El desequilibrio se amplifica en los países de ingresos bajos, donde solo uno de cada siete habitantes rurales tiene acceso a internet.

Incluso en el despliegue de 5G, la diferencia es notable: las redes cubren el 89% de las zonas urbanas en países ricos, pero solo el 59% de las zonas rurales; en países pobres, prácticamente no hay cobertura 5G fuera de las ciudades.

Suscripciones móviles: abundantes pero desiguales
La banda ancha móvil ya representa el 89% de los 9.200 millones de suscripciones móviles, con notorias desigualdades: mientras que en la región de las Américas hay 132 suscripciones de banda ancha móvil por cada 100 habitantes, en África solo hay 56.

Asimismo, la adopción de 5G avanza rápido en Europa, América y Asia-Pacífico —donde más del 40% de las suscripciones ya usan esta tecnología—, mientras que en África y la CEI apenas llega a unos pocos puntos porcentuales.

Asequibilidad: el principal obstáculo pendiente
A pesar de que los precios tienden a bajar, el acceso sigue sin ser asequible para millones de personas.

En los países más pobres, un servicio de banda ancha fija puede costar más del 25% de los ingresos mensuales, y la banda ancha móvil sigue siendo demasiado cara para amplios sectores de la población.

Esto, junto con limitaciones en la calidad del servicio, explica por qué tantas personas permanecen desconectadas pese a vivir técnicamente bajo cobertura de red.

Hacia un futuro de conectividad más equitativa
Los avances existen y son significativos, pero no están cerrando las brechas, sino que, al contrario, parecen profundizarse.

La distancia tecnológica entre países ricos y pobres se mantiene e incluso se amplía en segmentos clave como el despliegue del 5G.

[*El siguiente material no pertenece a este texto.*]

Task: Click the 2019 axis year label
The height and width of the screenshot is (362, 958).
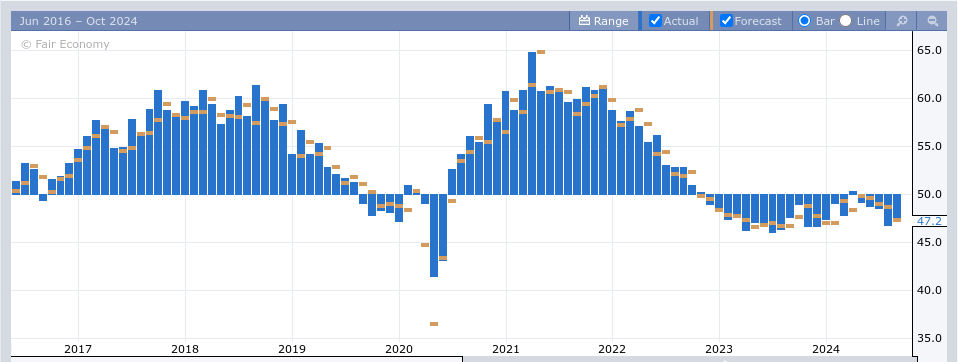Action: 292,350
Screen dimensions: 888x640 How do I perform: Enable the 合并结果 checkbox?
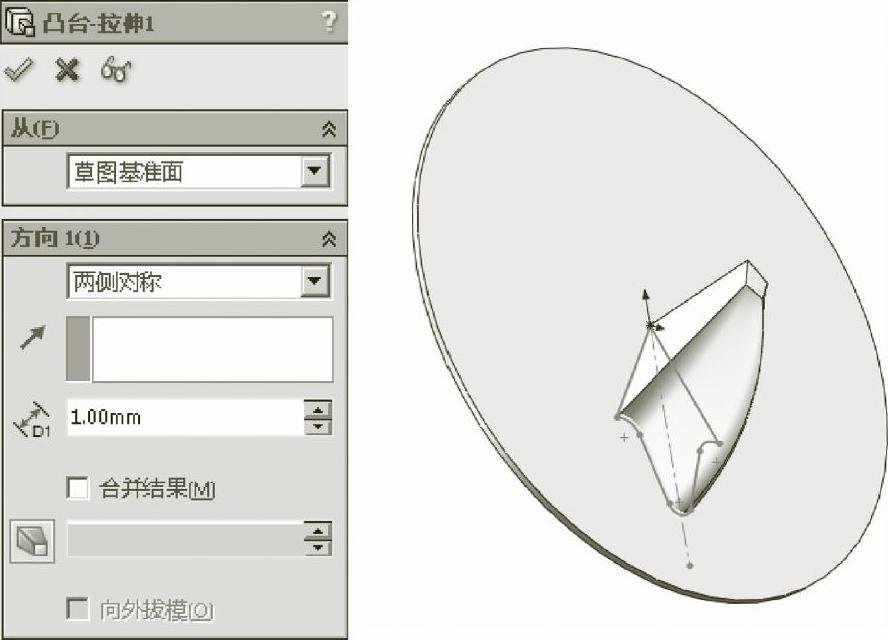click(x=78, y=488)
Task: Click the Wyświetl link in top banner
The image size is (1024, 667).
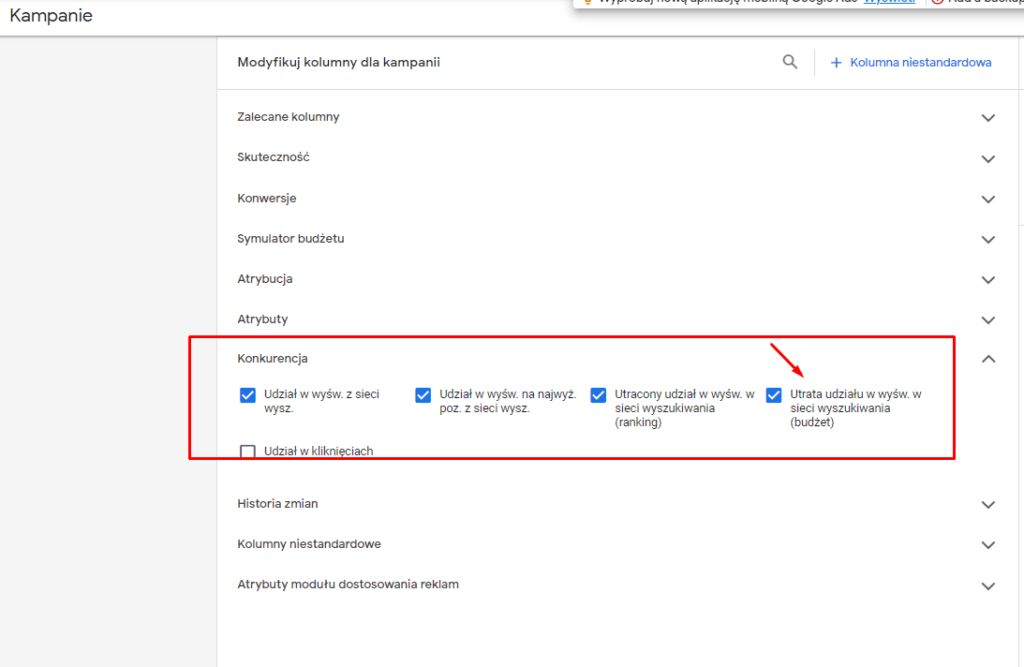Action: pos(889,2)
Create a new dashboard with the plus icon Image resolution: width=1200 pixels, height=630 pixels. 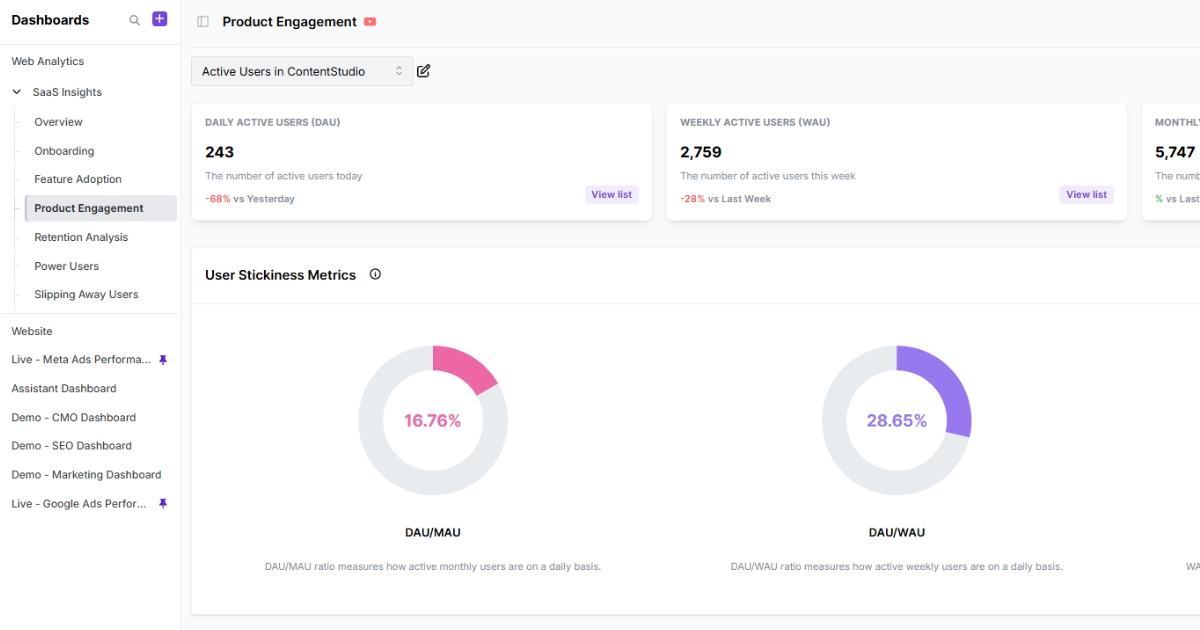coord(159,18)
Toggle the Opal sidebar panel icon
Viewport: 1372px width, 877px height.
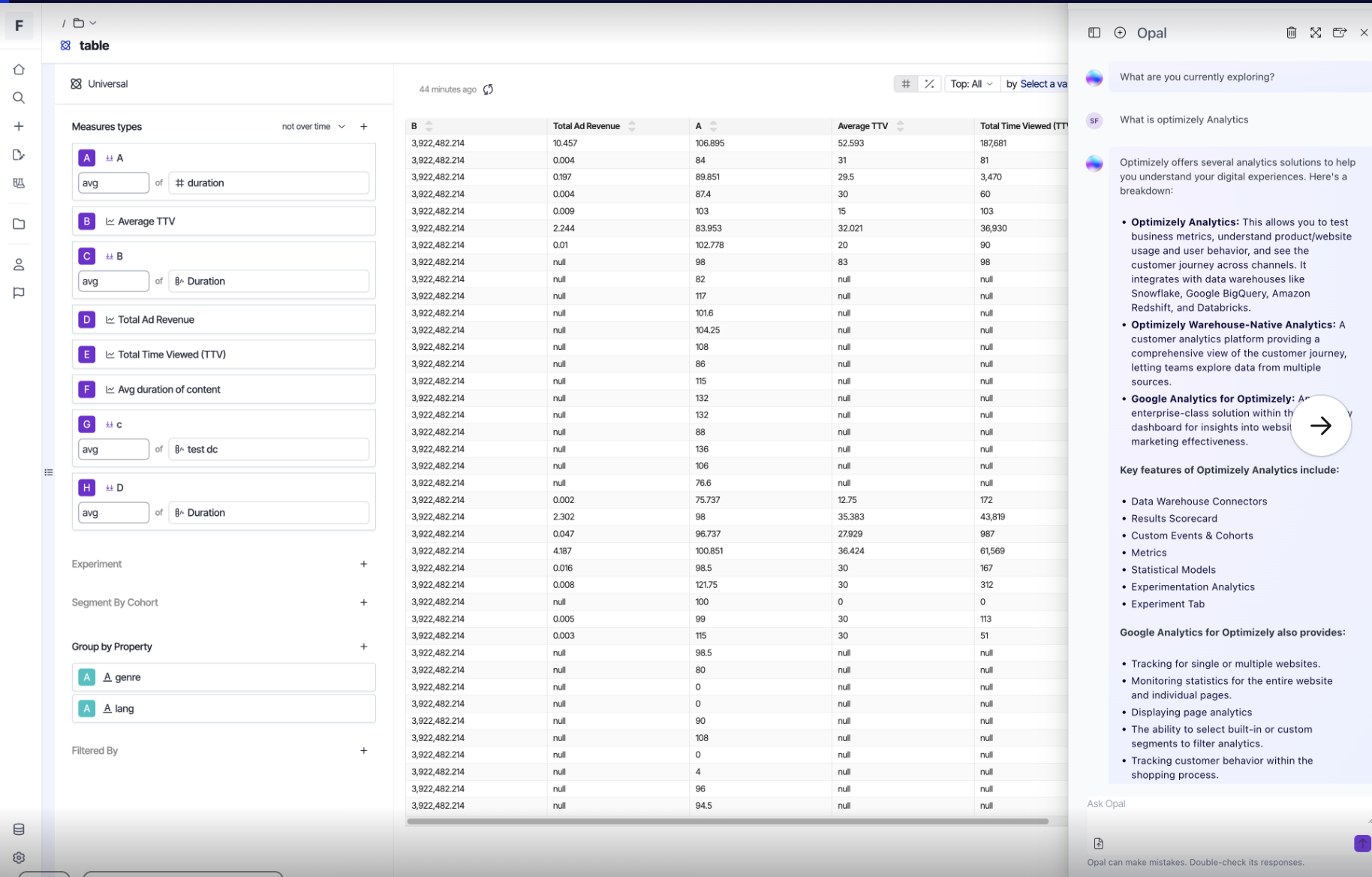click(1094, 32)
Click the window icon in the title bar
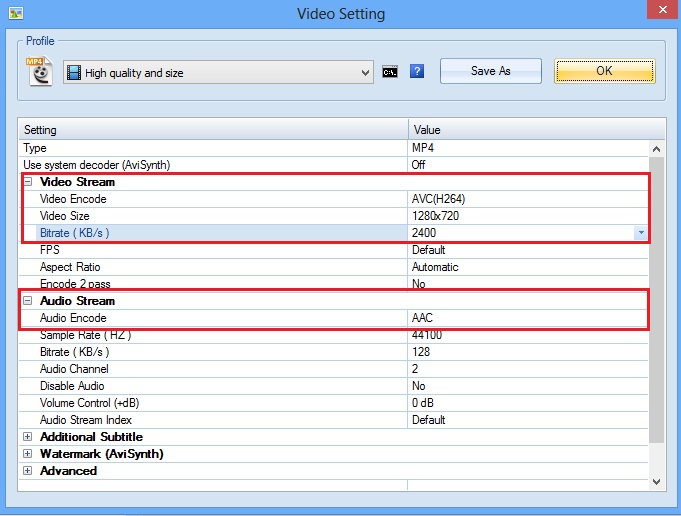The image size is (681, 516). tap(15, 13)
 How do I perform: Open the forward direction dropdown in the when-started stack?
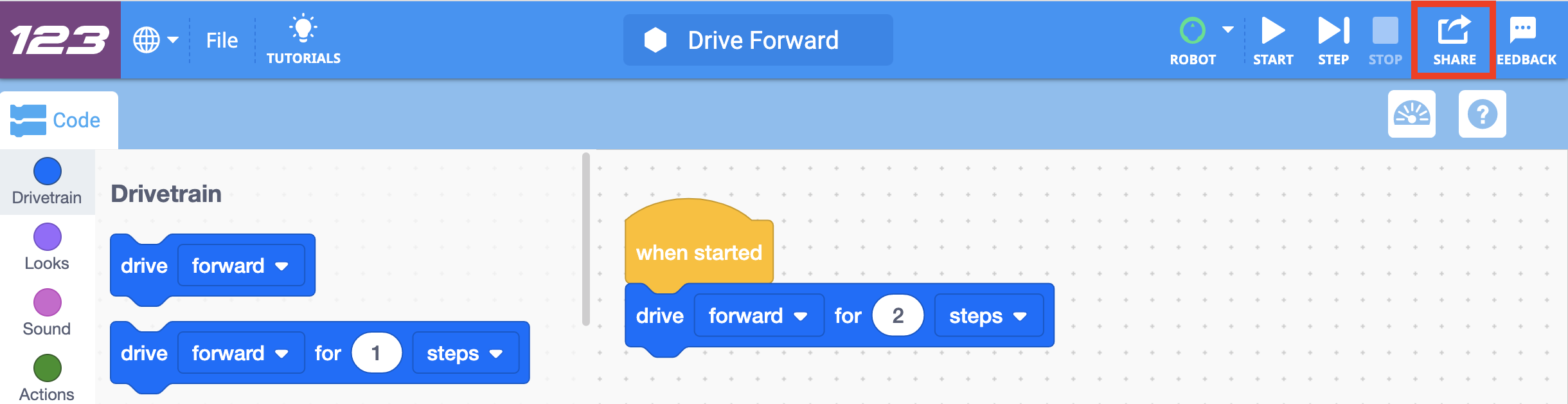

El reto global no es solo ampliar la infraestructura, sino garantizar que los beneficios de la digitalización lleguen a todas las regiones y comunidades.

Mientras algunos países comienzan a adoptar servicios basados en inteligencia artificial y redes ultrarrápidas, otros siguen esperando que la señal 4G —o incluso 3G— llegue a sus hogares.

El futuro digital, por ahora y al contrario de algunas previsiones optimistas, no se visualiza a favor de superar las notables desigualdades de desarrollo de personas, colectivos, países e incluso regiones. De mantenerse el actual rumbo, esas diferencias habrán de profundizarse.

Contar con datos sólidos es imprescindible para afrontar cambios relevantes. Lo demás tiene que ver con la voluntad política de quienes toman las decisiones y de la capacidad de incidencia del resto de las personas.